ÜNLÜ Alman gazeteci Udo Ulfkotte, "Satılmış gazeteciler" adlı kitabında ABD istihbaratı CIA'nın örümcek ağı sistemiyle satın aldığı gazetecileri deşifre etti.
Onunla aHABER'de Yazboz'da röportaj yaptık.
Alman gazetesinde yöneticilik yaparken yaşadıklarını anlattı.
"Alman istihbaratı BND ile toplantılar yapıyorduk. O toplantılara CIA başkanlık ediyordu.
Çok sayıda Alman gazeteci Alman istihbaratına çalışır.
Ancak esas bağlı oldukları yer CIA'dır.
Çünkü BND, CIA'nın kontrolündedir" demişti. O röportajda "Türkiye'de de BND ve CIA'ya çalışan çok sayıda gazeteci var. Ben de sistem içinde olduğum için o Türk gazetecilerin ismini biliyorum" diyerek de bombayı patlatmıştı... Udo Ulfkotte ile telefonla yine görüştük.
"CIA'ya çalışan Türk gazetecilerin listesini verebilir misin?" dedik.

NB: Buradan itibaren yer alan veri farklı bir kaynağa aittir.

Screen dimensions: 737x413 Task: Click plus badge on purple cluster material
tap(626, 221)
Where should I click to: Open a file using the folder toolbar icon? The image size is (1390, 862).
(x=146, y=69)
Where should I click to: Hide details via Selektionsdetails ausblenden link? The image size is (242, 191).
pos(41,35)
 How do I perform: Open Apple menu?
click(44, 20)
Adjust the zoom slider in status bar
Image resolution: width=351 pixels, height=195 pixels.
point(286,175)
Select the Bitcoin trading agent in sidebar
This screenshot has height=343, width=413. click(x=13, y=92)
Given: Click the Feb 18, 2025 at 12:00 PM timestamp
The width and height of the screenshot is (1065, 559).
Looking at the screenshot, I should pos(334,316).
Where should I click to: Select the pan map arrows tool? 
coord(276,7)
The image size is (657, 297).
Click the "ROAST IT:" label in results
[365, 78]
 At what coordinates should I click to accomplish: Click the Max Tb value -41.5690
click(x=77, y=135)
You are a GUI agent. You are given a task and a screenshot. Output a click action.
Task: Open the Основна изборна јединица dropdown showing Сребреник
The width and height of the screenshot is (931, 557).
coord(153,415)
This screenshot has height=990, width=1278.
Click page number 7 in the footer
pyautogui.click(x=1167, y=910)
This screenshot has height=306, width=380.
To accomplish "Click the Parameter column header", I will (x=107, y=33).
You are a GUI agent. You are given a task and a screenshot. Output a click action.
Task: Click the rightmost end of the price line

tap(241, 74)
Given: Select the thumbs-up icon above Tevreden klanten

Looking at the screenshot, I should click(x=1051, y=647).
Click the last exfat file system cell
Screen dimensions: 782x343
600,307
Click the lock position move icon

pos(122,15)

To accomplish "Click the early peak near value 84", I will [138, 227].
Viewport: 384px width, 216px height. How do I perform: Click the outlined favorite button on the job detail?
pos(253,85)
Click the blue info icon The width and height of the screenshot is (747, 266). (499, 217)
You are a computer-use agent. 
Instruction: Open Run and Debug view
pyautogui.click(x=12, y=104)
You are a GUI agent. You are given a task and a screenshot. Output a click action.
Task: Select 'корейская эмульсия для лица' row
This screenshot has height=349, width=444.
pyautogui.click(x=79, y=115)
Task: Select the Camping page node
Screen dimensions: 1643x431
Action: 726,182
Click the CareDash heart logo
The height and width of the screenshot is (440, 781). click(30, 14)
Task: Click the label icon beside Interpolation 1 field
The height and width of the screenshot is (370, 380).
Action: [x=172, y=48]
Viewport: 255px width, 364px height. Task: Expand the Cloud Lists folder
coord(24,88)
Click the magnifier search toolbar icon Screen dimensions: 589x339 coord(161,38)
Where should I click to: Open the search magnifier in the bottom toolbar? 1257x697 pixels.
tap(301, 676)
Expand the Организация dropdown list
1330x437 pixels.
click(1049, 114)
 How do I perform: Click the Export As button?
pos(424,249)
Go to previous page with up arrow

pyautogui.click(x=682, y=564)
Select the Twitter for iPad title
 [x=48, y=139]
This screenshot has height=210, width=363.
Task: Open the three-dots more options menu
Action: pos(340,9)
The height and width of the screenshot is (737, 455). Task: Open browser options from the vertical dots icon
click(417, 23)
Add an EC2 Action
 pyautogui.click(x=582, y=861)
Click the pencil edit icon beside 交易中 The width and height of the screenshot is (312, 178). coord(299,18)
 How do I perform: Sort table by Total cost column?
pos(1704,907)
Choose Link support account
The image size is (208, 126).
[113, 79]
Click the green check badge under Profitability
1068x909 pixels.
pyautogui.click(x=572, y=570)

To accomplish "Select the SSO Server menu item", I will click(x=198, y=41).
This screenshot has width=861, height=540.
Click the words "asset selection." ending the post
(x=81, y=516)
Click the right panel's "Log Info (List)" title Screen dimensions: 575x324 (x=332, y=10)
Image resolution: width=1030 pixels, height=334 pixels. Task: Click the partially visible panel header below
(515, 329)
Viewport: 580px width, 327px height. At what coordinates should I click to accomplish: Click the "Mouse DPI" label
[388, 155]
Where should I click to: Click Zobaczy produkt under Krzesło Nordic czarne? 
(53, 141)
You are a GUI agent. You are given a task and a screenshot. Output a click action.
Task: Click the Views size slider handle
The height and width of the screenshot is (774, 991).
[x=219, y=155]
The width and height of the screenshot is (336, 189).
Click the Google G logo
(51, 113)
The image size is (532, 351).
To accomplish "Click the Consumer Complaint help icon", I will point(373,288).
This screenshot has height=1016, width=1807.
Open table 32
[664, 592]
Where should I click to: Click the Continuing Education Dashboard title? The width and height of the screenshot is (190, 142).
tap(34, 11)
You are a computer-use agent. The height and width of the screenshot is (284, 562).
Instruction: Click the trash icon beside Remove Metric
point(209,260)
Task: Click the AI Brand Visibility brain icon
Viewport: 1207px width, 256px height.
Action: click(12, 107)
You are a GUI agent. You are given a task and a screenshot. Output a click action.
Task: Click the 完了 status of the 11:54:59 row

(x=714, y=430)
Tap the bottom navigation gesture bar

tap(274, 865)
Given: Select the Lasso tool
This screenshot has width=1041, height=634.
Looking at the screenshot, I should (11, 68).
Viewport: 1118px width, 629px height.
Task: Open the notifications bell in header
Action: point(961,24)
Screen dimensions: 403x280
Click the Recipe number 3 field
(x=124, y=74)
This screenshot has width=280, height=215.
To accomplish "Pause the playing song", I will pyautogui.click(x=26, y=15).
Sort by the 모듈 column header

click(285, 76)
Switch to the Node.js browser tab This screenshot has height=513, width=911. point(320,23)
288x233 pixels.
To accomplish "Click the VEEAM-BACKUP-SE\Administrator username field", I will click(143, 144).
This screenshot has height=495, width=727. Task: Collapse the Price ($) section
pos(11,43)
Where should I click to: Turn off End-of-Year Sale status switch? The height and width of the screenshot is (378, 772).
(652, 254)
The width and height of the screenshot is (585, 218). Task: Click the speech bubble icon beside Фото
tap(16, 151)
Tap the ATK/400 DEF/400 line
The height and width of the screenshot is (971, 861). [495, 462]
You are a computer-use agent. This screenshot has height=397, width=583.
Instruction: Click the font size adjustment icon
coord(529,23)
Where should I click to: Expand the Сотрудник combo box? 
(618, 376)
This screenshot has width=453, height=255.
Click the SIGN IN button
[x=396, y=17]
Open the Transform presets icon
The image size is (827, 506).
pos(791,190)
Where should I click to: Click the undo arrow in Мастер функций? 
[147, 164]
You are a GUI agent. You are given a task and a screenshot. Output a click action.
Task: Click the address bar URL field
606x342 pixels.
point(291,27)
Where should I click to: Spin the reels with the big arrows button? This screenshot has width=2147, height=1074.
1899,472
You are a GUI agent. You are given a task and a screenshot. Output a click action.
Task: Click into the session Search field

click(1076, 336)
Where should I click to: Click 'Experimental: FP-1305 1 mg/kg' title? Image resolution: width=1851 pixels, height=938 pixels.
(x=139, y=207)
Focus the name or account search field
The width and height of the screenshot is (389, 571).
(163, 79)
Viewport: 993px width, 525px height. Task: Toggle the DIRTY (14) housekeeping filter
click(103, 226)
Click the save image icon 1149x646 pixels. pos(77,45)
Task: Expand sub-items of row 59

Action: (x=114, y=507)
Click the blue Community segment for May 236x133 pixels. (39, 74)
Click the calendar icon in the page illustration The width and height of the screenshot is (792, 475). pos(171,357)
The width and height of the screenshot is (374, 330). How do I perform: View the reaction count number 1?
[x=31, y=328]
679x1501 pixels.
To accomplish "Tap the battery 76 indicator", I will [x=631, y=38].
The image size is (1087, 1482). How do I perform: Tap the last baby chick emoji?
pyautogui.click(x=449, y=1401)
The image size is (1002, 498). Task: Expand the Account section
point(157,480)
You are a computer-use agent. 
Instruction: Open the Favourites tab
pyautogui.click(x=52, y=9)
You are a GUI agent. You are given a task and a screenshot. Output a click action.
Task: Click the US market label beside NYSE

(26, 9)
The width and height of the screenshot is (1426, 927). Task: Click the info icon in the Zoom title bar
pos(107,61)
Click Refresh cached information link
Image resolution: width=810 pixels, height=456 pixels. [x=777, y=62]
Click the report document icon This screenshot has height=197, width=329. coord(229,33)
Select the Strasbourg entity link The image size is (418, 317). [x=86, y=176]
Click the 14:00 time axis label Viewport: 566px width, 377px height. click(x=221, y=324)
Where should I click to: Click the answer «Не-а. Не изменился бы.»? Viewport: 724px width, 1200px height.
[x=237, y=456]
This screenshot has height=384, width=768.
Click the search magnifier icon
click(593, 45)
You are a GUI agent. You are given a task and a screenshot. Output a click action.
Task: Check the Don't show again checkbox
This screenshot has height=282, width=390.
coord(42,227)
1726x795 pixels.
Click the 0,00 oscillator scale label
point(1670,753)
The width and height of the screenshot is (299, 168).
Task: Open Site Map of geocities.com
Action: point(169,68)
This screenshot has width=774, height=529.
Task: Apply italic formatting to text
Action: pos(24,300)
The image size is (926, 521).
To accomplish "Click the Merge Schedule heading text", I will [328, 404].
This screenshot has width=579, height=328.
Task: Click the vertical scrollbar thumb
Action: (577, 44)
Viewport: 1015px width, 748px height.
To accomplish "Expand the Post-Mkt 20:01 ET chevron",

Udo büyük endişeler yaşıyordu. Ev yerine otellerde yatıp kalkıyordu.
Öldürülme korkusu vardı.
Buna rağmen yakında bize röportajla CIA'ya çalışan Türkler'in isimlerini deşifre edeceğini söyledi. Biz heyecanla haber beklerken kaldığı otelde birkaç hafta sonra öldürüldü. Alman istihbaratı bile CIA'nın kontrolündeyse bizim MİT'in durumu neydi? Eski Dışişleri Bakanlarımız'dan İhsan Sabri Çağlayangil, "1973 yılına kadar MİT'in maaşlarını CIA ödüyordu" diyor.
Uğur Mumcu "CIA ve MİT" adlı kitabında "İki tanık; Dışişleri eski Bakanlarından İhsan Sabri Çağlayangil ve MİT İstihbarat eski Başkan Yardımcısı Savaşman, CIA ile MİT'in iç içe olduğunu açıklıyorlar.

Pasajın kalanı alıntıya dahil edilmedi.